Prolonged Standing and Sitting
When you stand still for long stretches, your calf muscles aren’t contracting and relaxing the way they do when you walk. That muscle pump action is what normally squeezes blood upward through your leg veins. Without it, blood pools in the lower legs, and the sustained hydrostatic pressure gradually weakens valve function. The same principle applies to prolonged sitting, which compresses the veins at the hip and knee and limits the muscle pump’s effectiveness.
Occupations that involve hours of standing, such as teaching, nursing, retail, and factory work, consistently show higher rates of varicose veins. The risk isn’t from a single long day but from years of cumulative pressure. Regular movement breaks, calf raises, or walking periodically can help activate the muscle pump and reduce venous pooling.
Age, Sex, and Hormones
Varicose veins become more common with age, though the increase is gradual rather than sudden. Vein walls lose elasticity over decades, and valves that have been opening and closing millions of times eventually wear down. Studies show slightly higher prevalence in adults between 35 and 60 compared with younger groups, even if the increase doesn’t always reach statistical significance in smaller studies.

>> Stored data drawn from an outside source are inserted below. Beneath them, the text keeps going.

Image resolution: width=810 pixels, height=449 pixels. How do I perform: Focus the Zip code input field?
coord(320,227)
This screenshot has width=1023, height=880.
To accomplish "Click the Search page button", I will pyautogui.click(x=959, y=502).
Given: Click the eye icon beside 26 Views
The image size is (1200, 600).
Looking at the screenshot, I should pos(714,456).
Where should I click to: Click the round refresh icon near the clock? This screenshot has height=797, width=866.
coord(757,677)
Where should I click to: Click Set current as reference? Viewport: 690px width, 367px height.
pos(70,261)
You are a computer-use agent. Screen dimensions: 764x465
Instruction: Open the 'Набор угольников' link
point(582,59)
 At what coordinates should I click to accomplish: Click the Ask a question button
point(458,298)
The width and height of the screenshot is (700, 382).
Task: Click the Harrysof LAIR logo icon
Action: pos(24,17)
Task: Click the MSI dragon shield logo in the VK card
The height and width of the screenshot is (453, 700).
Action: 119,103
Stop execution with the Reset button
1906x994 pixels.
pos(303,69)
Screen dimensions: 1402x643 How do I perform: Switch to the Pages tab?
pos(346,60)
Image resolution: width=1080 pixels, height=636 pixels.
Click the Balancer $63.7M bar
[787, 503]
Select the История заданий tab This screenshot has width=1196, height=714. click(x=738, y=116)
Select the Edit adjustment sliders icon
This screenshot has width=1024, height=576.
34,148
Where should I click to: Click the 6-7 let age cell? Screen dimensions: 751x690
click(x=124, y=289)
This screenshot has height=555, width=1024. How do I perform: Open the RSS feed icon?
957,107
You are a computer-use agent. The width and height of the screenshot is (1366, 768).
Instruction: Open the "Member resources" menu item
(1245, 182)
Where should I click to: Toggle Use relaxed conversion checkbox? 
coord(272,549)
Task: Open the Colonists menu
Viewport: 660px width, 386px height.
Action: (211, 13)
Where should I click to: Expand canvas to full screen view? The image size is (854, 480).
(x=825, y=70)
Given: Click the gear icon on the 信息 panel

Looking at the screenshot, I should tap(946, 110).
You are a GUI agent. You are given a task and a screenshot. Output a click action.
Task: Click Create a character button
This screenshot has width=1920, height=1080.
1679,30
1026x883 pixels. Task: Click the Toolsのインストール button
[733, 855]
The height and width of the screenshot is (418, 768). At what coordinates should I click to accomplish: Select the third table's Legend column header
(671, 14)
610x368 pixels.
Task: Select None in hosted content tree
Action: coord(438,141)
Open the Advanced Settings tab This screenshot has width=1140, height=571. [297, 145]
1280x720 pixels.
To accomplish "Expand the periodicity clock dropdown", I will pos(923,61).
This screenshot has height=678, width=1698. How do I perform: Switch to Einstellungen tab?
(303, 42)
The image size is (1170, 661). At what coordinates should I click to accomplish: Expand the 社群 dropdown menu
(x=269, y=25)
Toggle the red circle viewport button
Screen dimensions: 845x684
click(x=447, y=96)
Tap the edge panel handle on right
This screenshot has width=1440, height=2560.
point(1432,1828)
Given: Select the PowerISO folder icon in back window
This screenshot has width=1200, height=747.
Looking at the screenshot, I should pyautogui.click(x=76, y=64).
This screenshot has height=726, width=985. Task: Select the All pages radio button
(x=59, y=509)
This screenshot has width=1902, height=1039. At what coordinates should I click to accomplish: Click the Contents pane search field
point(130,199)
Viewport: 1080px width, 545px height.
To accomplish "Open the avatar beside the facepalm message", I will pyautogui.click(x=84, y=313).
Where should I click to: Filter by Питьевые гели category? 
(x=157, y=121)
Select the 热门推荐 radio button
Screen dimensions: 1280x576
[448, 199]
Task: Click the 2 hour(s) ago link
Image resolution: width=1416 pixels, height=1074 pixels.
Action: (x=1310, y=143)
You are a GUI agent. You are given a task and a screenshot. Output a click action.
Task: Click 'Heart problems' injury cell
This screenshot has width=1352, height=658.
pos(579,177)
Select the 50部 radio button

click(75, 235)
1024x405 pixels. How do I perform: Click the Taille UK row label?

Women are disproportionately affected. Research estimates that women are more than four times as likely as men to develop varicose veins, a gap that reflects the combined influence of pregnancy, hormonal contraceptives, and hormone replacement therapy. Estrogen and progesterone both relax vein walls, and fluctuations across the menstrual cycle, pregnancy, and menopause all influence venous tone. This doesn’t mean men are exempt. Male varicose veins are common and driven by the same valve failure mechanisms, just at lower overall rates.
Other Contributing Factors
A history of deep vein thrombosis (DVT) is one of the most direct causes of valve damage. When a blood clot forms in a deep leg vein, it can physically destroy the valve leaflets as it resolves. The resulting incompetence in the deep venous system forces high-pressure blood into the superficial veins, often producing varicose veins months or years after the original clot. This is sometimes called post-thrombotic syndrome.
Chronic constipation and heavy lifting can both transiently spike intra-abdominal pressure in a way similar to obesity, though the effect is intermittent rather than constant. Tight clothing that restricts blood flow at the waist or groin may contribute in rare cases. Leg injuries, previous vein surgeries, and episodes of superficial vein inflammation (phlebitis) can all damage valves directly and set the stage for varicose veins in the affected area.